From Death to Life…
A part of me died last night. Another part came to new life. As I rode the 90 minutes by motorbike (as it’s called here) to a city I’ll leave unnamed I had a myriad of emotions. As I rode with our team of four I knew for me, I was on a journey of discovery. The ride through the countryside of Thailand was beautiful. Traversing through small villages, rice paddies and enjoying the beauty of the flora and fauna of Thailand. It’s known by many as The Land of Smiles. My emotions ran away from me at times as I thought about what I was headed toward. Not a world of beauty… but rather, a world of evil and darkness. A world ruled by lust and greed. A world where the vile lusts of men is the catalyst for the men who are fueled by that greed and will do anything they can to satisfy it – on both ends.
When we entered our first of 3 brothels I had fear. The questions that arose from within were, “Can I handle this?” “Will my emotions get the best of me?” “What if I see a small child – will I become incensed enraged or fall to my knees sobbing?” And finally, “What if some of these women who are trained to entice and seduce, overpower my senses and weaken my will to resist?” Although we were more than 10,000 miles apart having Gail standing with me and even encouraging me to pursue this call on my life made it easier – but as a man, what if I failed? It was without question – my greatest fear.
That fear died in the first brothel which gave me greater strength in the second and even empowered me in the third. At no point during nearly 8 hours of visiting the brothels was I ever tempted. On the contrary, the prayers of those standing with me – helped strengthen me to stand firm with a clear understanding of the mission before me. I did not see one of these girls in any other way than with the thought of “My God, please, please help me to set them free.” Free from the bondage of the hell they are living and free to come to an understanding of your perfect love. It’s all I could think about. Praise God.
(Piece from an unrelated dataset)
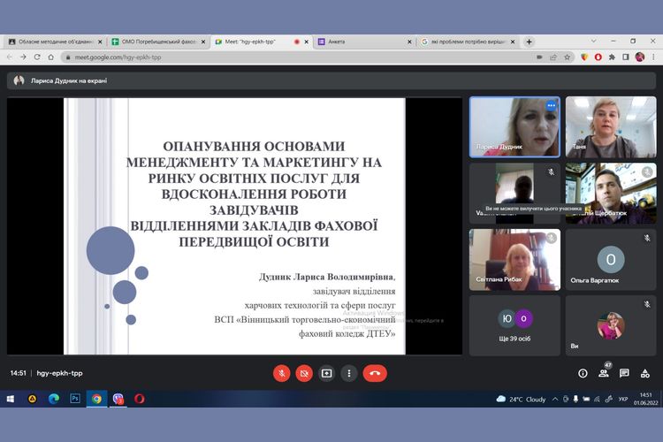Switch to the Анкета browser tab

362,42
There was a moment when my emotions did get to me. Fortunately, the place was so dark and the music so loud – no one could see my tears or hear my sobs. It was when a beautiful girl no more than 13 or 14 years old came out and sat across from me. She even seemed a little drunk. She broke my heart but helped me to have a greater understanding of why I was there. Where the fear died last night a renewed fervor for the rescue of these girls came to life in me.
God help me to set these captives free. I’m sorry my friend, I have to stop here. I’m overwhelmed to a greater degree than ever before. The need is so great, but we can rescue these girls one at a time.
I’ve said it before and will never stop. Thank you from the depths of my heart for being a part of my life and the vital, life-changing work we are called to do. Together, with you as a partner, we are making a difference in these precious girls’ lives. Not to glory of any man or ministry – but to the glory of God.